# Text start

Processing Costs, Water Problems, Spring Barn Cleaning

Things are picking up on the farm. Keeping the cows moving to fresh grass and moving pigs to a fresh paddock in the woods. Amy made lots of real farm bone broth and also spent a half day rendering pork fat into lard. She delivered meat to Chilhowie and Abingdon Monday afternoon. We know Saturdays can be hard from some to get to the farmers market in Abingdon, so we’ve added another Abingdon delivery option every 4th Monday of the month. 

Wednesday we got more beef back from the processor and sorted it all into the freezers. Costs continue to rise, including our processing costs. Almost 20% increase. Ouch. The beef we just got back averaged right at $1000/head just for processing. The more our costs increase, the more important it is for us to evaluate and adjust our pricing. I don’t like this part of farming. We are passionate about taking care of our animals, stewarding the land, and getting healthy meat to folks in our region. But our passion for farming won’t keep us farming for long if the numbers don’t add up. 

A couple water problems took priority early in the week. Hasten doesn’t typically like to farm with me as much as the girls do, but addressing the water issues captivated his attention. He knew the cows needed water, and his problem-solving mind kicked into gear, understanding that not fixing it was not an option. “What are we going to do dad? We have to figure it out.” After riding throughout the farm, finding the problem, and uncovering it, we both stood there scratching our heads over what the next step should be, Hasten, in deep thought wisely said, “I sure wish Ronnie was here to give us some tips.” After calling Ronnie, he gave us more than tips, he came out and helped fix it. Thankful for good neighbors.

# Text end
# Material supplied start

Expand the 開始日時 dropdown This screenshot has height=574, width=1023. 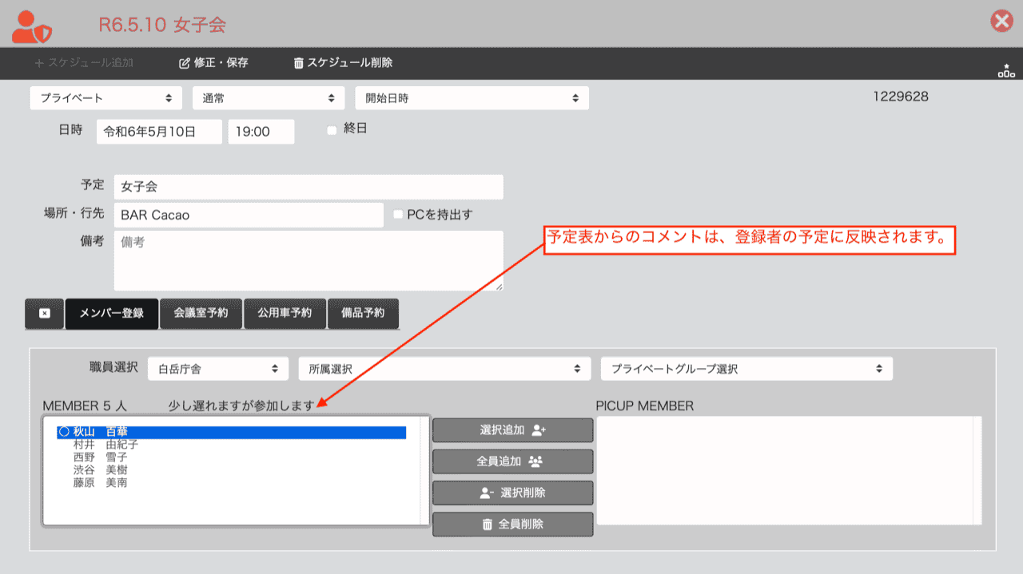tap(472, 98)
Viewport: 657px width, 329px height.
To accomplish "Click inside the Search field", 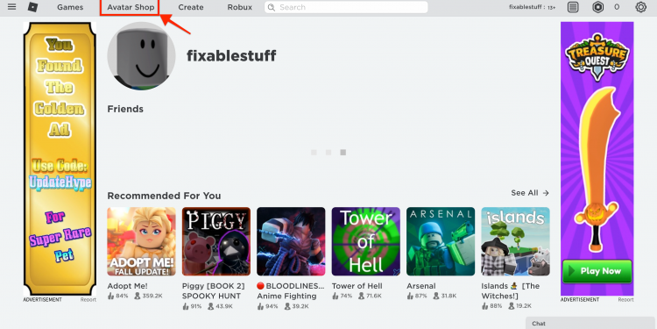I will tap(346, 7).
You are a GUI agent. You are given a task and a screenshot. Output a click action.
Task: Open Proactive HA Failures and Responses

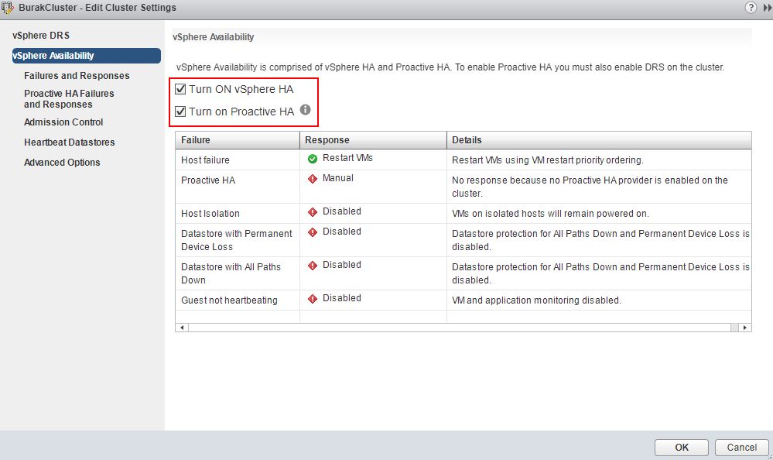[69, 98]

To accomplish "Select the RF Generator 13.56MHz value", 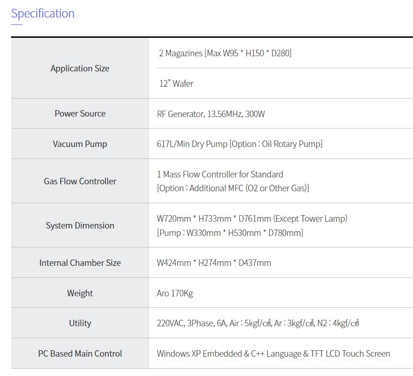I will pos(211,114).
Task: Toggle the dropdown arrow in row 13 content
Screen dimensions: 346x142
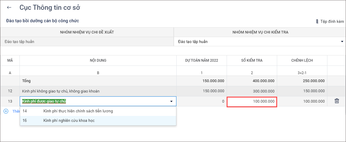Action: 171,101
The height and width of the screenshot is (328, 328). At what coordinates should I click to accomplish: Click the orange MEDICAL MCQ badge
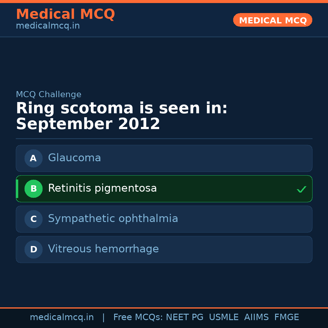(x=272, y=20)
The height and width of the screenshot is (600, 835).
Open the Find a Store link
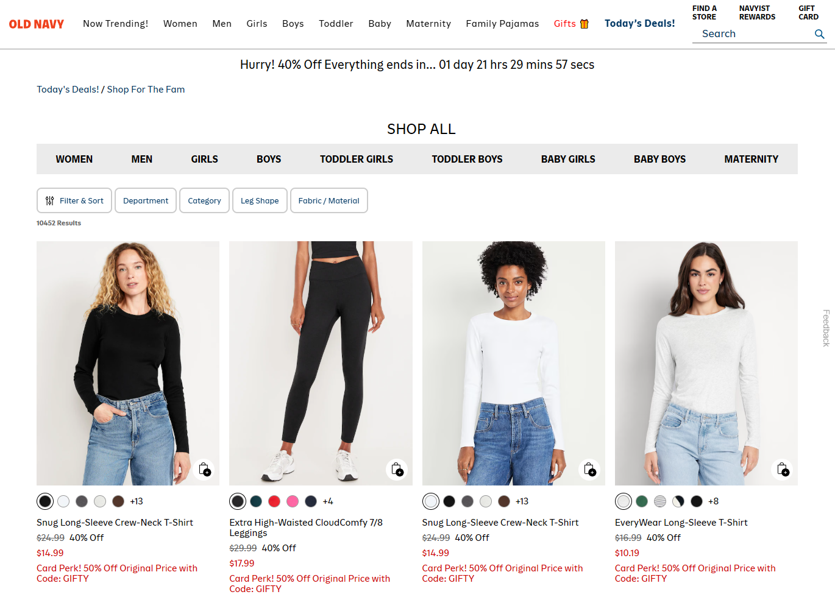point(705,13)
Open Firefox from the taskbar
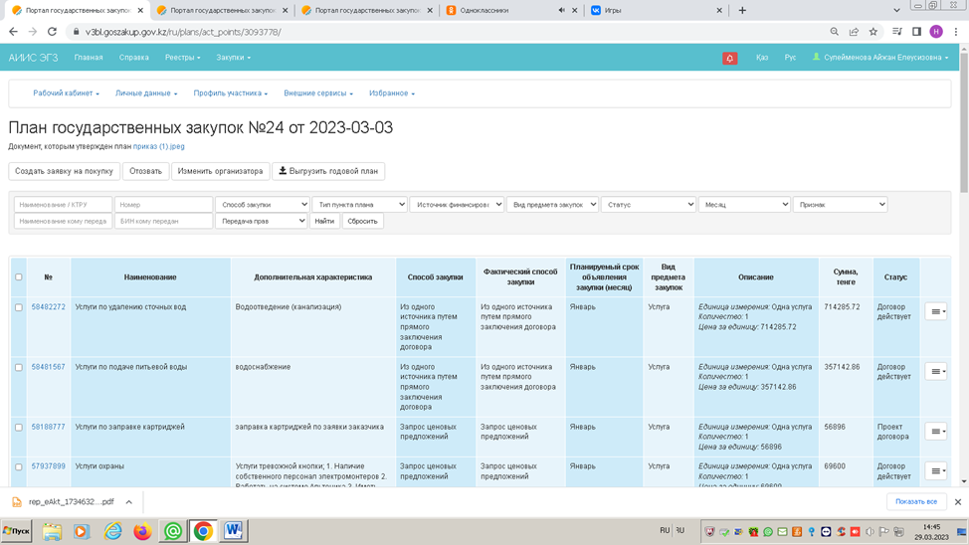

# Material supplied end

Given request - In one to three sentences, explain why the farm added a delivery option in Abingdon every fourth Monday of the month, based on the farm update above.

The completed task - The farm added the extra Abingdon delivery because Saturdays can be hard for some people to get to the farmers market in Abingdon. The fourth-Monday option gives them another way to get their meat.